402 Six Simple eLearning Success Strategies

10:45 AM - 11:45 AM Thursday, November 17

Instructional Design

124

Creating effective learning experiences is not a job for a novice, although many novices are thrown into the role of instructional designer/developer. If beginners turn to the field’s expansive literature, which ranges from cookbook-style guides and blogs to scientific research, they are easily overwhelmed and typically turn to overly simplistic approaches. But even experienced professionals can come to feel they’re never able to do the job that should be done.

In this session, you will learn how to create effective instructional experiences without oversimplifying them. You will come away from this session with six successful strategies that are responsive to research and best practices, simplifying the overall task while addressing the fundamentals needed for highly effective instruction.

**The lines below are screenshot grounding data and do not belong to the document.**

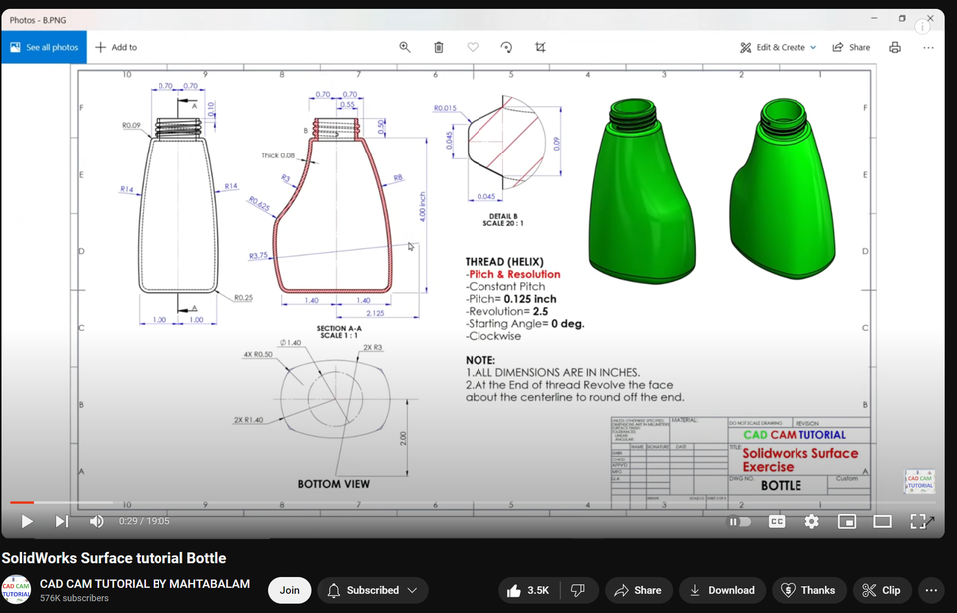The width and height of the screenshot is (957, 613).
Task: Mute the video volume
Action: pos(96,521)
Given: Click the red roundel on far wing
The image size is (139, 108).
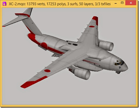Looking at the screenshot, I should [x=92, y=27].
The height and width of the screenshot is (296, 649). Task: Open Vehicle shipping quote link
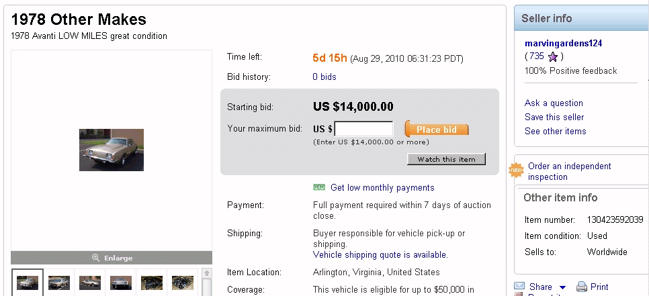380,255
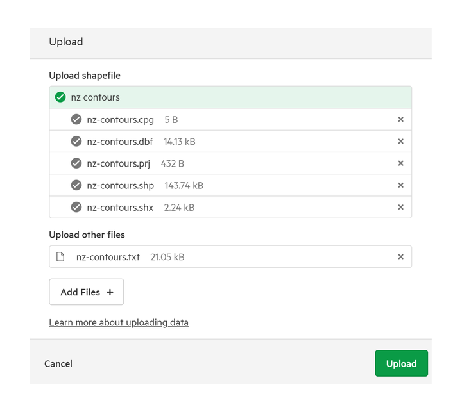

In this session, you will learn:

  • How to continually evaluate designs as they come together
  • How to avoid excessive content presentation as a means to achieve greater content mastery
  • How to challenge awareness goals
  • How to design backwards (it’s faster, easier, and better)

Audience:
Novice to advanced designers, developers, and project managers.

Technology discussed in this session:
Exemplary eLearning applications.

Michael Allen

Founder and CEO

Allen Interactions

Dr. Michael Allen, founder and CEO of Allen Interactions, has been a pioneer in the eLearning industry since 1975. Dr. Allen has more than 50 years of professional, academic, and corporate experience in teaching, developing, and marketing interactive learning and performance support systems. Dr. Allen has led teams of doctorate-level specialists in learning research, instructional design, computer-assisted learning, and human engineering. He defined unique principles and methods, Successive Approximation process or SAM, and the CCAF design model for designing and developing high impact interactive eLearning experiences that invoke critical cognitive activity and practice.